TASK TO COMPLETE:
Beginning at the line that contains "Write A Review (33, 1208)", repeat each line exactly through the last one of the records below, and leave out the pictures.

** DATA RECORDS follows **

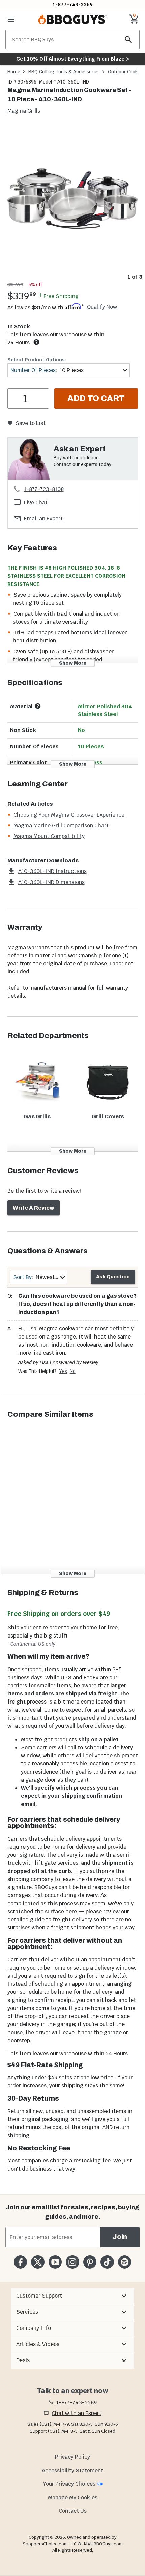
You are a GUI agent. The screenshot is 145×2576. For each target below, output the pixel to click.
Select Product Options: (36, 360)
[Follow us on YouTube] (55, 2262)
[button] (72, 2296)
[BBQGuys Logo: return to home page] (72, 19)
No (73, 1371)
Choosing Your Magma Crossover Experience (68, 814)
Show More (72, 662)
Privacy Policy (72, 2457)
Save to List (31, 423)
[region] (72, 203)
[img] (72, 198)
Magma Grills (23, 110)
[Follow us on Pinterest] (89, 2262)
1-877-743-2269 (73, 4)
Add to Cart (96, 398)
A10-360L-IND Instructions (52, 871)
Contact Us (73, 2510)
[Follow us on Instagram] (72, 2262)
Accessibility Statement (72, 2470)
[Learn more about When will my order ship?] (36, 342)
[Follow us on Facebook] (20, 2262)
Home (13, 72)
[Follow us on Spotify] (124, 2262)
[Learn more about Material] (38, 706)
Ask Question (113, 1276)
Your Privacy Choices (69, 2483)
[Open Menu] (11, 19)
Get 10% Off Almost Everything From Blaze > (72, 59)
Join (120, 2236)
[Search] (128, 39)
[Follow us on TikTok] (107, 2262)
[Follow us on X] (37, 2262)
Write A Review (33, 1208)
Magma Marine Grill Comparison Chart (61, 825)
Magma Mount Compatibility (49, 836)
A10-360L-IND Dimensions (51, 882)
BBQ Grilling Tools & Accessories (64, 72)
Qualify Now (102, 307)
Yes (63, 1371)
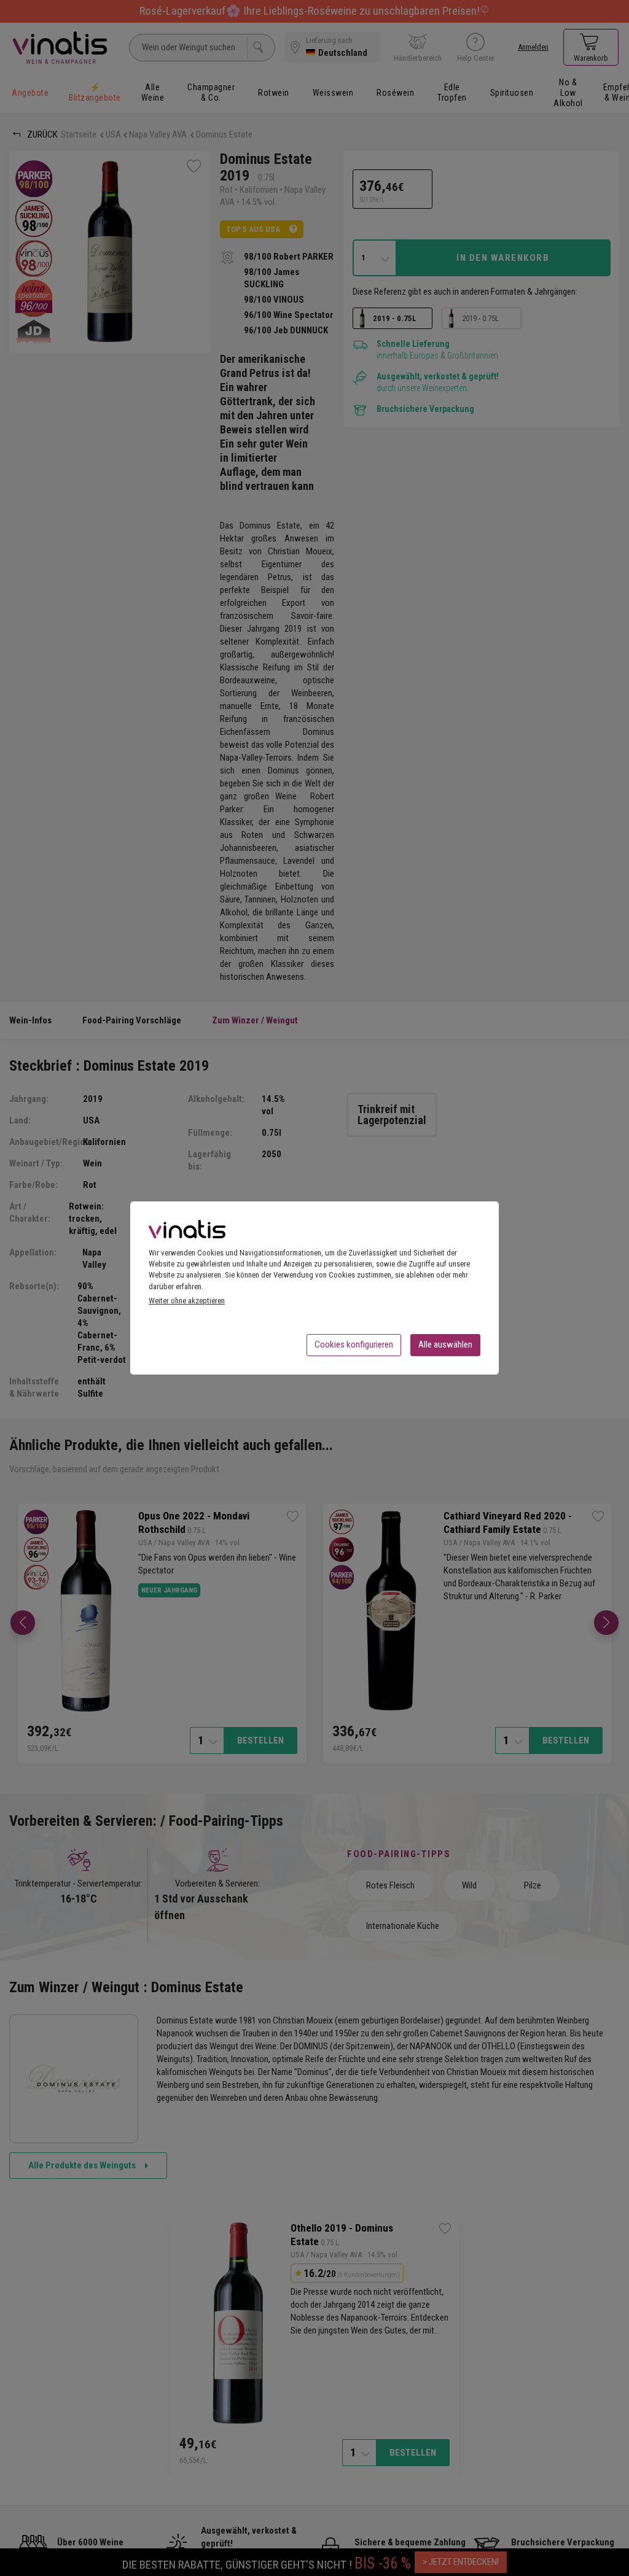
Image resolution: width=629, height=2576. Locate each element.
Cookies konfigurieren (353, 1344)
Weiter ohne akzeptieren (187, 1300)
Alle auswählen (445, 1344)
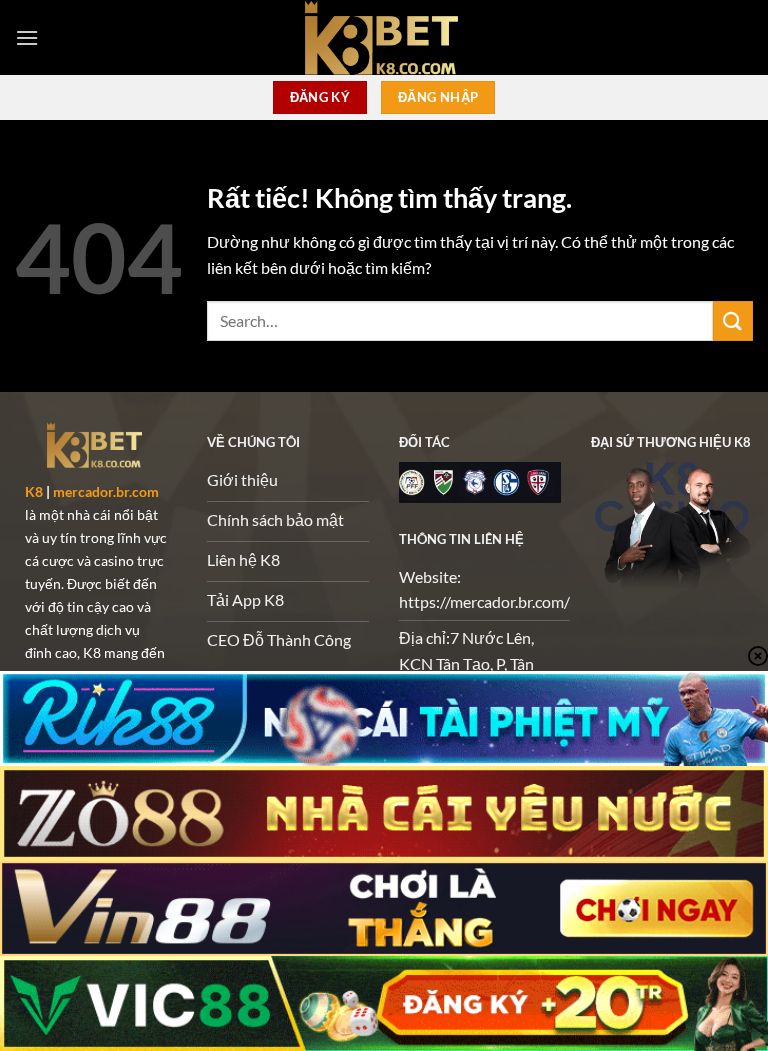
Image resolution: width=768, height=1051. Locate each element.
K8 (34, 491)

** End of DATA RECORDS **

SOLUTION TO THIS TASK:
Write A Review (33, 1208)
Magma Marine Grill Comparison Chart (61, 825)
Magma Mount Compatibility (49, 836)
A10-360L-IND Dimensions (51, 882)
BBQ Grilling Tools & Accessories (64, 72)
Qualify Now (102, 307)
Yes (63, 1371)
Image resolution: width=629, height=2576. Locate each element.
Cookies konfigurieren (353, 1344)
Weiter ohne akzeptieren (187, 1300)
Alle auswählen (445, 1344)
Image resolution: width=768, height=1051. Locate each element.
K8 (34, 491)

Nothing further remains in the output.